My mother, Natalie, is living at St. Luke’s Lutheran Care Center here in Blue Earth. Specifically, she is now in Moonlight Lane at St. Luke’s.
Yes, she is the reason I knew about the memory care unit at St. Luke’s and decided to do a story about it in the Community Focus magazine which the Register published recently. That is her playing with the giant beach ball in one photo and also she is the one pictured with staff member Willie Jans, one of the many great staff there.
Moonlight Lane is a very special place, with some terrific staff people taking care of these special residents. And those of us who visit their regularly to see our moms, fathers or spouses, have a special relationship, too. It is sort of like a fraternity, formed because we all have something in common having a loved one living with some type of dementia.
My mom has made the rounds at St. Luke’s. She moved into Southview Estates senior living about four years ago, then transitioned to Friendship Court assisted living, then into St. Luke’s nursing home and from there into Moonlight Lane, the Alzheimer’s wing. The community is extremely lucky to have a facility like St. Luke’s located here. I know. I have seen every phase of it close up now, because of my mom.
Natalie was living in Wisconsin by Green Bay, but knew she was having some problems with her mind, memory and ability to do day to day chores. Like writing out checks, or remembering where she was going when she was out driving her car. That is why we moved her to Blue Earth. And why she was willing to come here. She knew it needed to be done.
My mom is 100 percent German. She was born Natalie Mueller in Witoka, Minnesota, near Winona in 1929, the 10th of 11 children. She always said she was lucky to have been born at all because her parents needed another mouth to feed like they needed a hole in the head. It was the time of the Great Depression.
She married a U.S. Navy sailor in San Diego, had four wonderful sons who never gave her any trouble (OK, maybe that is just a little fib), and co-owned a vinyl replacement window sales and manufacturing with her husband, Chuck, after his 20 years in the Navy. She also managed a heating and air conditioning business, the Owens Company, in Minneapolis. She started there as a secretary and ended up running the place.
In other words, she was one smart business woman.

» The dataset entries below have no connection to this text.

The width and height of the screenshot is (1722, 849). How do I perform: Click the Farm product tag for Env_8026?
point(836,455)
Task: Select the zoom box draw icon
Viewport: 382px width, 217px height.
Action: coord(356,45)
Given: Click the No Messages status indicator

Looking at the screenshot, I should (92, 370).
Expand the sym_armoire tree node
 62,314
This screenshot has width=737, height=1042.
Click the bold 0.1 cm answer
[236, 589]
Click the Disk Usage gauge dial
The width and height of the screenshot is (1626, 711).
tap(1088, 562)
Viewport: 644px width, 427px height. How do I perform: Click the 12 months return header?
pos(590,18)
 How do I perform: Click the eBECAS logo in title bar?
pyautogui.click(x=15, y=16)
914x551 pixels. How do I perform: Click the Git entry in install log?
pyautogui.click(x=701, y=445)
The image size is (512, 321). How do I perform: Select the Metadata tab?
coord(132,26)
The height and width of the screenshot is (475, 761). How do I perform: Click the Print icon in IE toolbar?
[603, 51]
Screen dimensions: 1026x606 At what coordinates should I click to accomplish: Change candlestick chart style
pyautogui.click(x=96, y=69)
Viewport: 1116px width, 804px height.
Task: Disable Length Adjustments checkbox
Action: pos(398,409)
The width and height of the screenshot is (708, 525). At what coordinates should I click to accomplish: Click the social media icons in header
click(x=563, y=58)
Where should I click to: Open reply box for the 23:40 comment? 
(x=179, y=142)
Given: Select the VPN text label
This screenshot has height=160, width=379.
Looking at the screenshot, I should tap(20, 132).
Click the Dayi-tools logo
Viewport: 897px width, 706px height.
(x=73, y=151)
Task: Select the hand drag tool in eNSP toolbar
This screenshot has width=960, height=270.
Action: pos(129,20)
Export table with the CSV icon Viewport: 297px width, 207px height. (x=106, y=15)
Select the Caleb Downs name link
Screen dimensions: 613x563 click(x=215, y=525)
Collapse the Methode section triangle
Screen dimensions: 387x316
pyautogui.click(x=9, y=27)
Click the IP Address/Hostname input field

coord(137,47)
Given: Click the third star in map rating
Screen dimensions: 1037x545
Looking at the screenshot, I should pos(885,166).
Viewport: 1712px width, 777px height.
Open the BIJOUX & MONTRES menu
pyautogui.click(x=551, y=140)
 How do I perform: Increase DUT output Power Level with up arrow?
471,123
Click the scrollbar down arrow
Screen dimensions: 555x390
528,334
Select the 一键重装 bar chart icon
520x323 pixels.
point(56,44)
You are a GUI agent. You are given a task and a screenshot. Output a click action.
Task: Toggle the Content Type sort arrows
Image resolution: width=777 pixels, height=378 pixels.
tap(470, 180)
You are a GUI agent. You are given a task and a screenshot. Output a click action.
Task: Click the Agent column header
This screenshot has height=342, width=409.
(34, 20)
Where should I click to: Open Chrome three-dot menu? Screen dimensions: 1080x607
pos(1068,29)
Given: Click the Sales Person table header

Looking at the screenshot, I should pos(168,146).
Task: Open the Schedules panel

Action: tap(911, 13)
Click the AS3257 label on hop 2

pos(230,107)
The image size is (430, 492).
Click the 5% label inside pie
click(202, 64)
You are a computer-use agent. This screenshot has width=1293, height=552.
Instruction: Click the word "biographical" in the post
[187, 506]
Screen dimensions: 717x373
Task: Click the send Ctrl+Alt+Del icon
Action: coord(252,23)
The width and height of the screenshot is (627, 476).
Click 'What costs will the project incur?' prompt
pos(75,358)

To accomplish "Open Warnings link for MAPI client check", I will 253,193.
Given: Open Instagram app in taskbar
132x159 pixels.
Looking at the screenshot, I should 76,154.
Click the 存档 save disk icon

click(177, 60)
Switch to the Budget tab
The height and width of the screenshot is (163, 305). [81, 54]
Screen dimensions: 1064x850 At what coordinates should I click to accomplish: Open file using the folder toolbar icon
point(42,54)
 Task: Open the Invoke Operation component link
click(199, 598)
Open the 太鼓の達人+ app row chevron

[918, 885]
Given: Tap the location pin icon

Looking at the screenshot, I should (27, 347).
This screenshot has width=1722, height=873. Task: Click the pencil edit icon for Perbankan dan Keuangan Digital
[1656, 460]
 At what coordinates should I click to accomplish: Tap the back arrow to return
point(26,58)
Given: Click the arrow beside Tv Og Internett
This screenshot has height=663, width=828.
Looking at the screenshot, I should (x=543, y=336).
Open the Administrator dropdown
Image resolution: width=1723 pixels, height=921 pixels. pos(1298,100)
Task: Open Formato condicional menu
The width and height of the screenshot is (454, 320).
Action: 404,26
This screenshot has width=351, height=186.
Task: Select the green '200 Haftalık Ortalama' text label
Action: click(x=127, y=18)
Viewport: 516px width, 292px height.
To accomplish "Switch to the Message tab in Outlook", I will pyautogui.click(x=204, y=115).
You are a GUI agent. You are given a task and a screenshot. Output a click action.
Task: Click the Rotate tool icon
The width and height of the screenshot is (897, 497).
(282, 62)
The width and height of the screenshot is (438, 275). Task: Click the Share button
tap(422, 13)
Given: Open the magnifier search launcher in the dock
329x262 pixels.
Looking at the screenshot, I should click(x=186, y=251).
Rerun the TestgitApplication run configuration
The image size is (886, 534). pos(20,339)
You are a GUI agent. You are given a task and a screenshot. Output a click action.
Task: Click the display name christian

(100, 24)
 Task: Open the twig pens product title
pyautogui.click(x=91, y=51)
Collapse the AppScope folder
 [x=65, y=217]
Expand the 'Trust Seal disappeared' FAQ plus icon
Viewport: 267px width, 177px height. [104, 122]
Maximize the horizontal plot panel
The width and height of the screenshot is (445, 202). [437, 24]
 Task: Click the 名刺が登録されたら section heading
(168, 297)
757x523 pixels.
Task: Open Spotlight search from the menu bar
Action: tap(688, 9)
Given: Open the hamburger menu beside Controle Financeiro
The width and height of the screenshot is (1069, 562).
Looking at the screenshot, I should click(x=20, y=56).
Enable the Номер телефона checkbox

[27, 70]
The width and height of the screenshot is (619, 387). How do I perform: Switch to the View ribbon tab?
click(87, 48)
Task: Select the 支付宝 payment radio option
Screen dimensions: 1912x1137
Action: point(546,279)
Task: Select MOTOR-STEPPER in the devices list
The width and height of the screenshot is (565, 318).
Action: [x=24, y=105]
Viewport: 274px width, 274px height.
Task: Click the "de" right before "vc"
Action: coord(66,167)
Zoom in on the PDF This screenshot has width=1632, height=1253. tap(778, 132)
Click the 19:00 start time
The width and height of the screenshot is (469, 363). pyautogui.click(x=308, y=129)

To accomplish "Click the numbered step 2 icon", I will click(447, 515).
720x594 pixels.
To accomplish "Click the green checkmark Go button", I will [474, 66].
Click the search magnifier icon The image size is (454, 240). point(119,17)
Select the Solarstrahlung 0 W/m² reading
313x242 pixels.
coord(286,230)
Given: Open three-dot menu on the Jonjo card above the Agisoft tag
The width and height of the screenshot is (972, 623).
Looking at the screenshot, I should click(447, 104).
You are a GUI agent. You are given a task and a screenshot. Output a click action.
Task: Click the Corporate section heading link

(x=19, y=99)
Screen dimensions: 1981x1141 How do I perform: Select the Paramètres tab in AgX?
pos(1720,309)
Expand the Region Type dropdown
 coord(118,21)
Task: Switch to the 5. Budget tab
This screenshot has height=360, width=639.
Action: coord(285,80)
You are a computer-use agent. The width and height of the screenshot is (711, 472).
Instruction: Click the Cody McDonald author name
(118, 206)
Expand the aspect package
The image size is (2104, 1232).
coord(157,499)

All of which makes watching her deal with dementia so hard to do. But, a series of TIAs (mini-strokes) makes it difficult for her to get the words out verbally that she is thinking of in her mind, and it is pretty frustrating, both for her and those visiting with her. And the dementia now just makes it hard for her to think or remember things, anyway much less verbalize them.
A mind is a terrible thing to lose.
Throw in some physical issues which are the result of severe arthritis and it all adds up to the fact that sometimes growing old sucks.
But, considering all those issues, my mom, Natalie, is doing pretty well. She still is a happy person, smiles a lot and most people seem to like her. What more can any of us ask for?
This weekend is Mother’s Day. I know many of you will be with your mother, or send her a card and maybe flowers. If your mother has passed away, you will spend at least part of Sunday thinking about her.
Remembering the good old days, perhaps. Reminiscing about your childhood and how your mother took care of you. And raised you to be a fairly decent person, I would hope.
I will be reminding my mom about how terrific and wonderfully well behaved her four sons were, especially her oldest. We were just like angels, I’ll say.
But even with her dementia, she won’t be fooled. She still can recall an awful lot of how it really was. Maybe raising four boys by yourself while your husband was out on six-months long sea duty on a submarine was not the easiest thing in the world.
But, she did just that, and a whole lot more.
So how is my mom doing?
Just fine, thank you.
Happy Mothers Day, mom, and also to all you other mothers out there.
Thanks for everything you did, and continue to do, for all of us.